Genre Trap
Outwith the many parallels between the actual Greenwich Village scene in the early 1960s and elements of the story and mise en scene of Inside Llewyn Davis, the latest film by the Coen Brothers provides a useful lesson in the trap of genre. The eponymous hero is a musician in the pure folk revival tradition, playing old songs and murder ballads with no little skill and intensity, but failing to find a way to advance his career. He's just released a solo album after his singing partner committed suicide, but can't prise any royalties out of his manager and fails an audition at a prestigious venue after a sisyphean journey to Chicago. He's lost the thread of his life and his artistry. At one point he notices a toilet graffito: What are you doing? What he isn't doing is creating anything new, apart from a few licks in a work-for-hire novelty record (and he signs away his rights for a quick buck). He isn't breaking out of the narrowing trap of genre, where you can get by with the old tropes and tricks even if you don't believe in them any more. He's waiting, in the brutal winter of 1961, for a thaw that comes (too late, for him) with the arrival of Bob Dylan and his magpie incorporation of the old lines and myths and figures into vivid new structures that speak to the present, not to the past. Take the old and make it new and make it sing again, and break on through to the other side.
3 Comments:
Good words, Paul! I also very like this film. It starts nearly as comedy about musicians but turns into David Lynch style mystic narration :) It is widely discussed in Moscow press, but the main problem is people here didn't listen much to Peter, Paul and Mary and couldn't recoginze Bob Dylan - so they didn't get final message... Watching this film I remembered Motion of Light in Water by Delany and picturesque stories about Grinvich Village and young Bob Dylan who should play in one club after Delany who were a kind local microstar in that time (And Bob Dylan rejected to do that)
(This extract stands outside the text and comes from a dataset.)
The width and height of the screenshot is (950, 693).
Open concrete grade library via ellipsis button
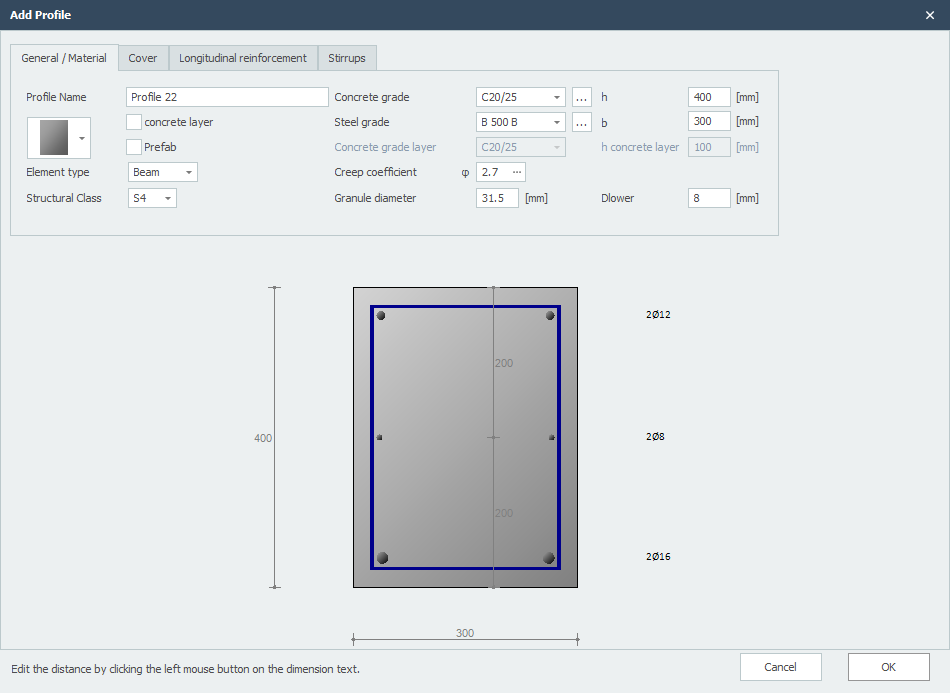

I didn't think that recognition of Bob Dylan would be a problem, but of course that's based on growing up at a time when he was one of the pole stars of popular culture in the West. That audiences in Russia weren't familiar with him makes me wonder if there's a generational recognition gap, here...
I suppose that showing us Bob Dylan in the end in the same club while Lewin is lying beaten by angry husband directors are punishing Lewin - he is destined to be the second and the unknown.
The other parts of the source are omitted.